Document passage:
⁂

Second is the internal ILSC argument over whether ILSC Directors should sit on subsidiary Boards. For well over ten years, this has been the practice within the ILSC, the main objective being to assure alignment between the ILSC and its various subsidiaries. The current Chair sought to change this practice in May 2020 when seeking Board support for a set of principles embedded within a wide-ranging proposal for a structural transformation of ILSC operations (FOI document 78). The underlying rationale for this proposal is not entirely clear, but it would seem to be both a means of strengthening the Chair’s personal control over the operations of the ILSC current subsidiaries, and into the future, reducing the level of operational control by the Board over a key element of the Chair’s transformation proposal.

 

A third issue thread (intertwined with thread two) has been the unilateral approach adopted by the Chair on various key policy issues, most notably his proposed transformation of the ILSC structure, and the reaction engendered within the Board. This culminated in the meeting of 7 May 2020, variously described by one Director as ‘really robust’, ‘heated’ and ‘quite fiery’, and by others as involving ‘constant berating’, ‘excessive berating and bullying’, ‘aggressive badgering’ and so on (Thom review, p.24, FOI document 99). The complainants argued that the meeting involved inappropriate pressure on Board members by the Chair, where a set of policy principles proposed by the Chair at short notice (including the subsidiary issue described above) were considered. The Board split 4/3 to vote down the Chair’s proposals, and passed a resolution of no confidence in him, before exiting the meeting and removing the quorum. It is worth noting the background and experience of the disenchanted Directors (for want of a better term). Roy Ah See is a former chair of the Prime Minister’s Indigenous Advisory Council. Patricia Crossin is a former longstanding NT Senator. Dr Donna Odegaard is Co-Chair of the Minister Wyatt’s National Codesign Group considering an Indigenous voice (link here) and a member of the Indigenous Reference Group on Northern Development (link here). Bruce Martin is a former member of the Prime Minister’s Advisory Council and a member of the expert panel for Minister Ley’s Environment Review (link here). The obvious point is that all of these Directors are experienced and highly regarded individuals within government circles.

 

There followed a spate of letters to the Minister from the Chair (FOI documents 56, 57A, 57B,58, 59, 63, 64)and the disenchanted Directors (FOI documents 111,114, 117). The disenchanted Directors sought to have the Minister take action to curb the Chair’s unilateralist propensities and implicitly made the case to have him removed for misbehaviour (one of the grounds for removing a Director under the ILSC legislation). The Chair sought to have the Minister replace two Directors immediately and a third later, in the process making a series of allegations regarding their conduct as DIrectors (FOI documents 57A, 57B, 58, 69 and 71). The Minister responded cautiously, initially by requesting the Chair to temporarily stand aside to allow his Deputy to chair a meeting to progress necessary business, including related to the ILSC’s internal budget. That meeting took place, a second resolution of no confidence in the Chair was passed, and the disenchanted Directors again removed the quorum. The following day, the Deputy Chair resigned, apparently keen to distance himself from what had come to pass. His letter of resignation (FOI document 104) is significant for its understatement (‘…considering the recent events at the ILSC and my having served on Boards dealing with Indigenous matters from over 25 years’). As well, he reveals that there had been no contact from the Minister or his agency in relation to the expiry of his original term, a matter that should be seen at best as bad form, and given the circumstances, perhaps incompetence. ILSC Directors’ terms are ongoing until a replacement is appointed.

⁂

Supplied records:
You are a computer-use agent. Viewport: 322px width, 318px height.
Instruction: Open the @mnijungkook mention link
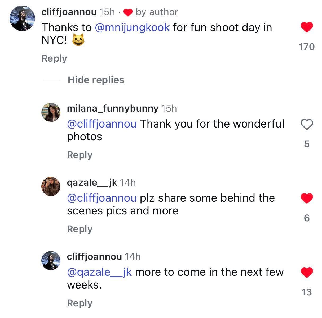(x=132, y=28)
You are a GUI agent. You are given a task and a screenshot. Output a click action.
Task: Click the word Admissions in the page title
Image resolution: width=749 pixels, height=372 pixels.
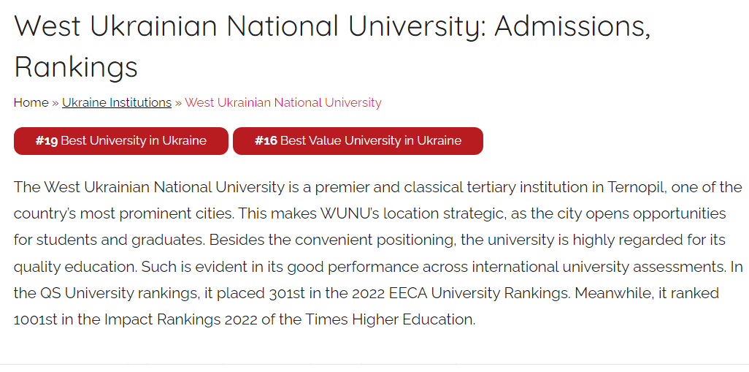(572, 26)
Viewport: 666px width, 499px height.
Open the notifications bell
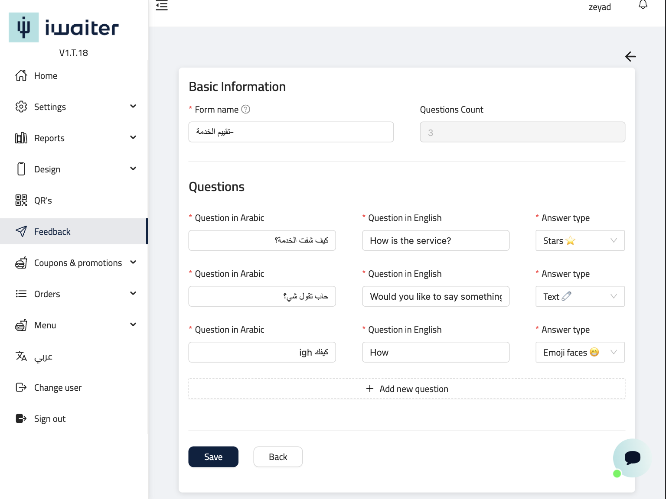(x=643, y=5)
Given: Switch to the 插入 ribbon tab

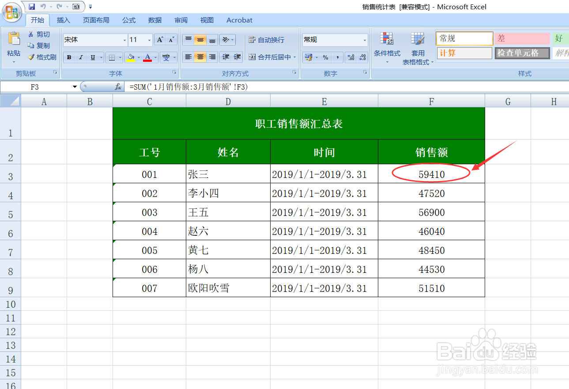Looking at the screenshot, I should [63, 20].

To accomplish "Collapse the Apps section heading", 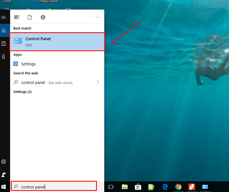I will 18,54.
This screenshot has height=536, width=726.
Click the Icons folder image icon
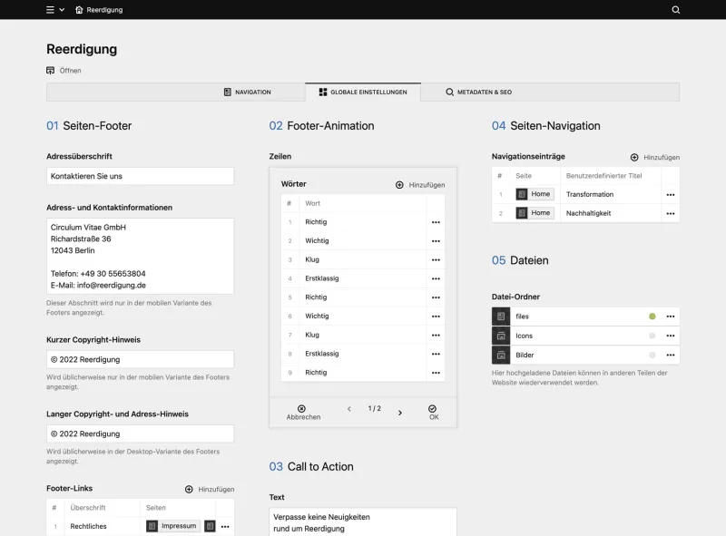tap(503, 335)
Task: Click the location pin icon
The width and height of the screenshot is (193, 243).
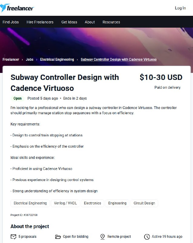Action: coord(102,237)
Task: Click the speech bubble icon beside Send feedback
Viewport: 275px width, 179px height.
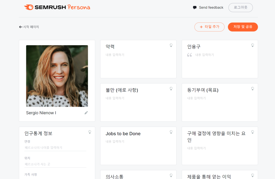Action: click(194, 7)
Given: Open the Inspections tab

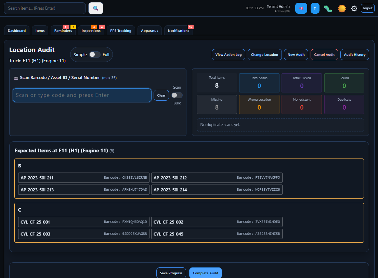Looking at the screenshot, I should point(91,30).
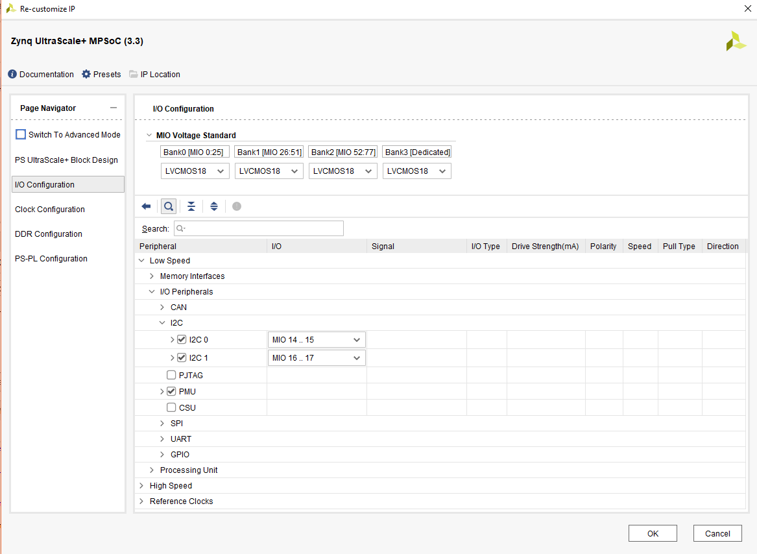757x554 pixels.
Task: Expand the UART peripheral node
Action: click(x=163, y=439)
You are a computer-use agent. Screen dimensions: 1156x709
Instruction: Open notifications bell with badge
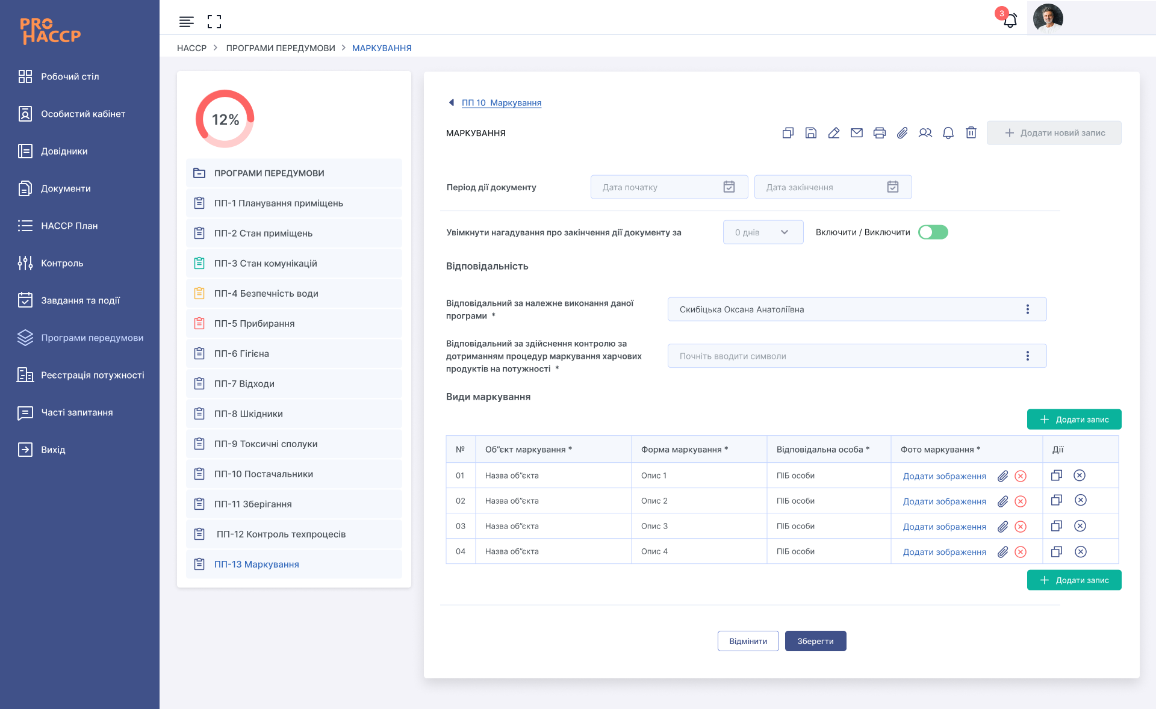[x=1010, y=20]
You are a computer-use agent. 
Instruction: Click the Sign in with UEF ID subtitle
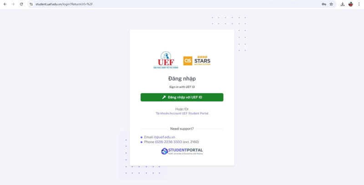182,87
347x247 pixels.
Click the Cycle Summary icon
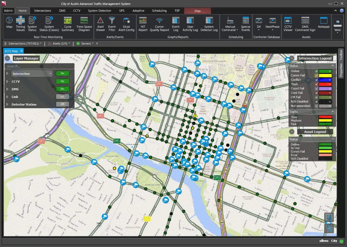[x=67, y=23]
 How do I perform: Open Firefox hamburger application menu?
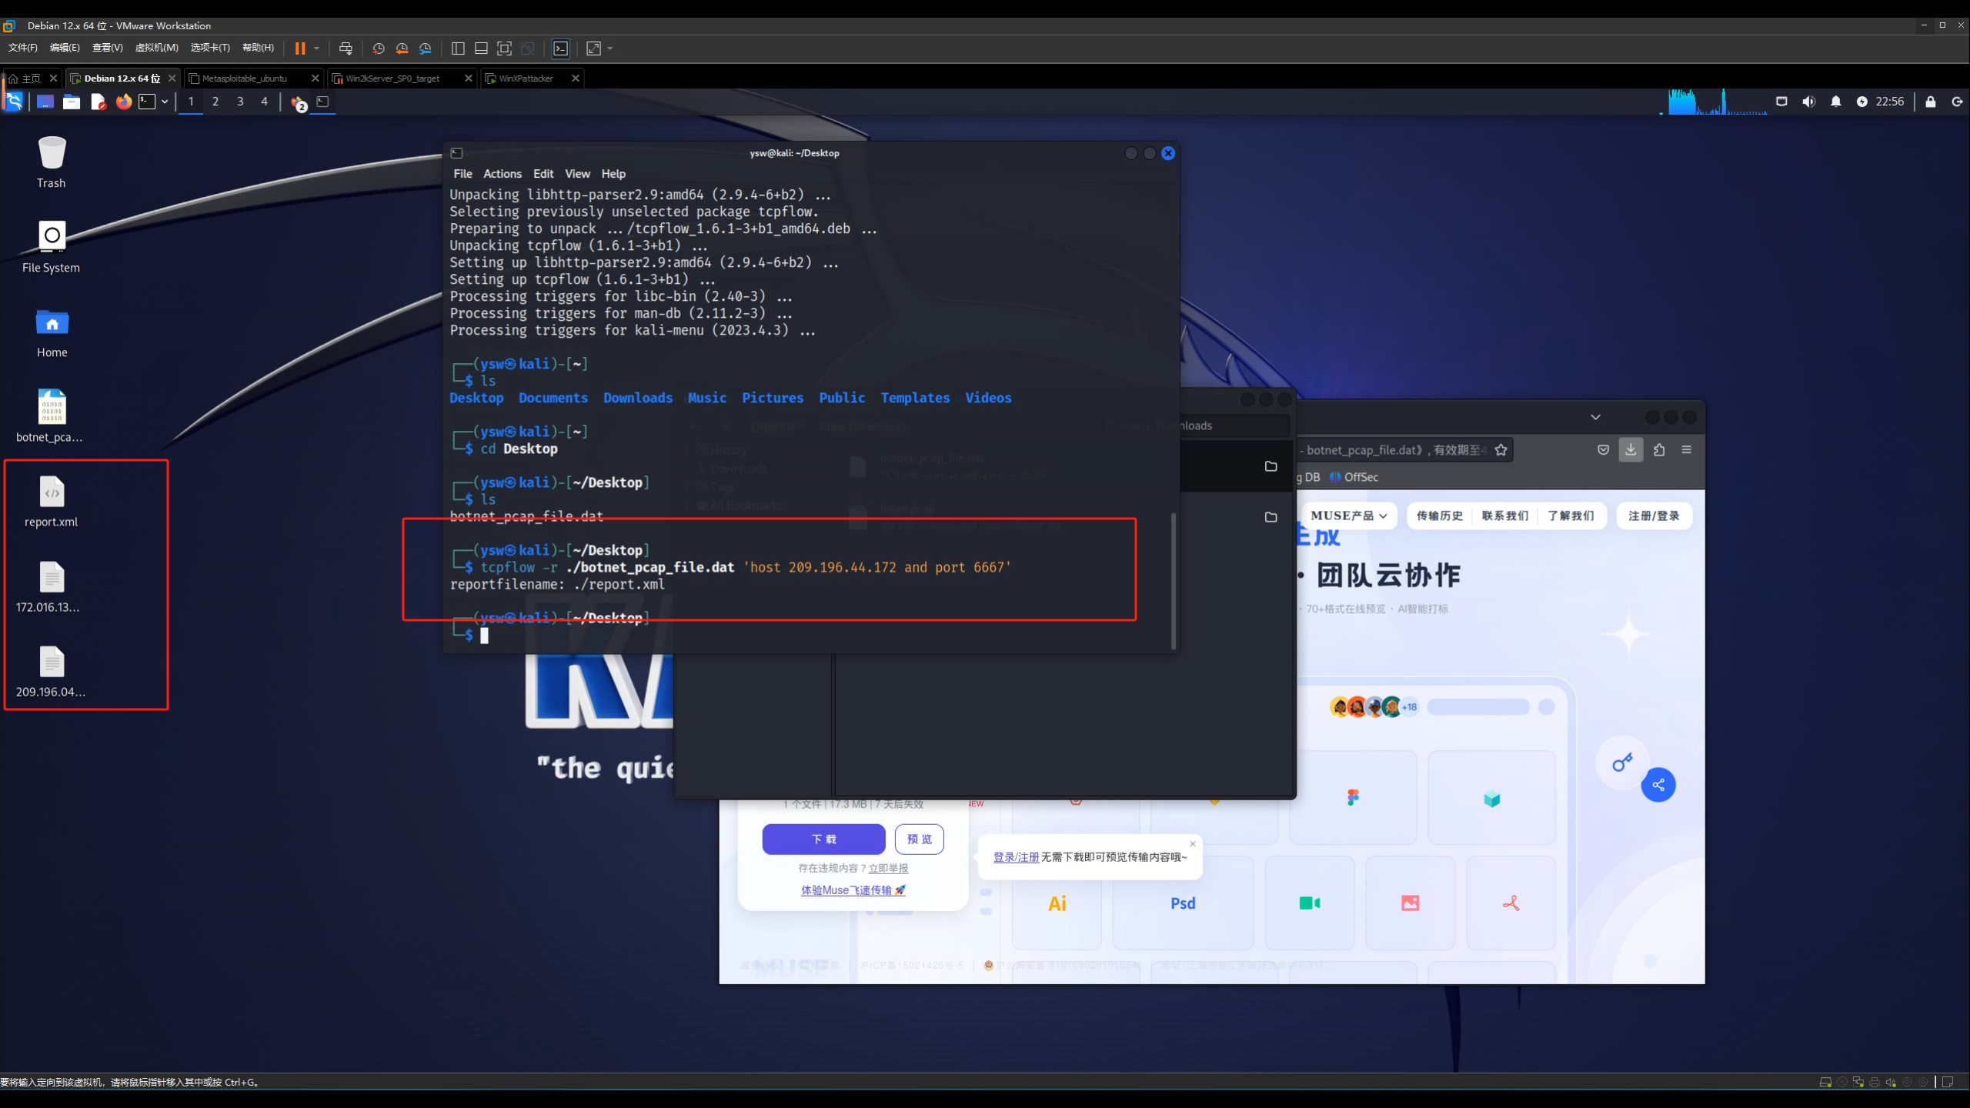pos(1686,450)
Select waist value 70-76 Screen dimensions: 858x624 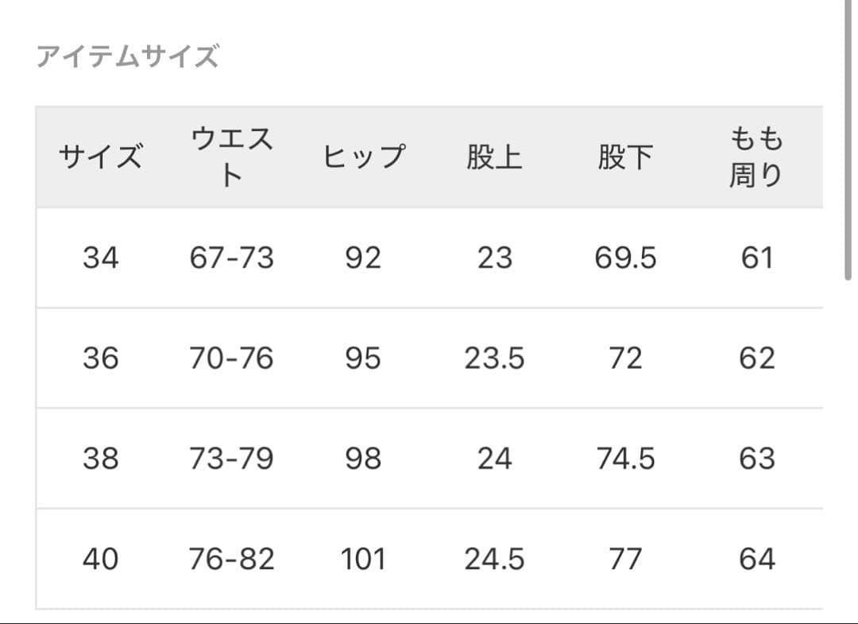[231, 359]
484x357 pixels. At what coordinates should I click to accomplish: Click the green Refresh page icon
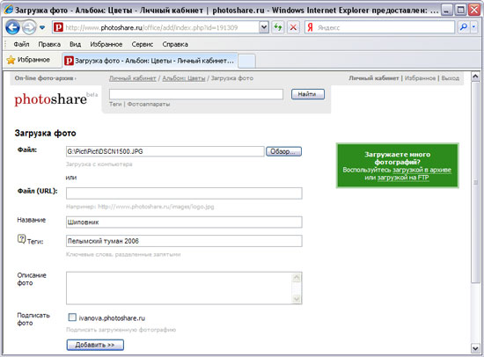coord(278,27)
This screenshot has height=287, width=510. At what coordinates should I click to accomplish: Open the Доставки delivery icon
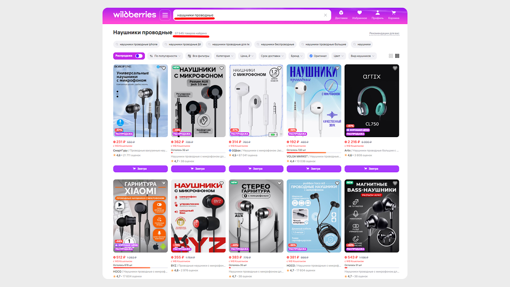click(x=341, y=15)
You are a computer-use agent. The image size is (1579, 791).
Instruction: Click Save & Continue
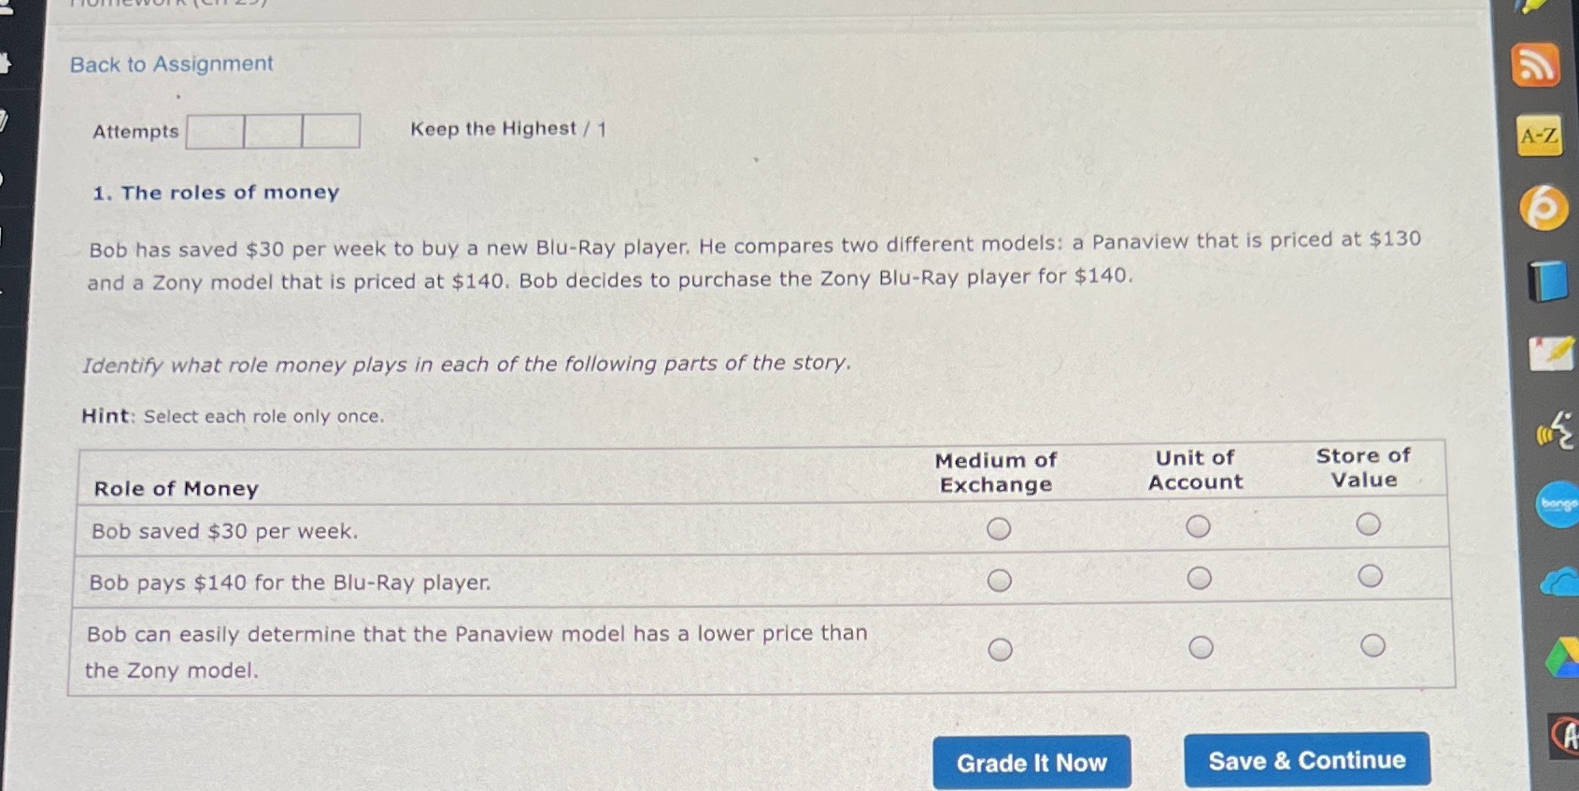click(x=1306, y=760)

⁂

Tasks for this exercise:
**A)** In the passage on the ILSC Board dispute, reproduce everything from "Second is the" down to "Chair’s transformation proposal.", replacing "alignment" with "coordination".
**B)** Turn everything from the start of the rows down to the line containing "(x=643, y=5)" into a Markdown table with the columns No. and Line. Omit the pictures and any blank lines.

Answers to the exercises:
**A)**
Second is the internal ILSC argument over whether ILSC Directors should sit on subsidiary Boards. For well over ten years, this has been the practice within the ILSC, the main objective being to assure coordination between the ILSC and its various subsidiaries. The current Chair sought to change this practice in May 2020 when seeking Board support for a set of principles embedded within a wide-ranging proposal for a structural transformation of ILSC operations (FOI document 78). The underlying rationale for this proposal is not entirely clear, but it would seem to be both a means of strengthening the Chair’s personal control over the operations of the ILSC current subsidiaries, and into the future, reducing the level of operational control by the Board over a key element of the Chair’s transformation proposal.

**B)**
| No. | Line |
|---|---|
| 1 | You are a computer-use agent. Viewport: 322px width, 318px height. |
| 2 | Instruction: Open the @mnijungkook mention link |
| 3 | (x=132, y=28) |
| 4 | You are a GUI agent. You are given a task and a screenshot. Output a click action. |
| 5 | Task: Click the word Admissions in the page title |
| 6 | Image resolution: width=749 pixels, height=372 pixels. |
| 7 | (572, 26) |
| 8 | Viewport: 666px width, 499px height. |
| 9 | Open the notifications bell |
| 10 | (x=643, y=5) |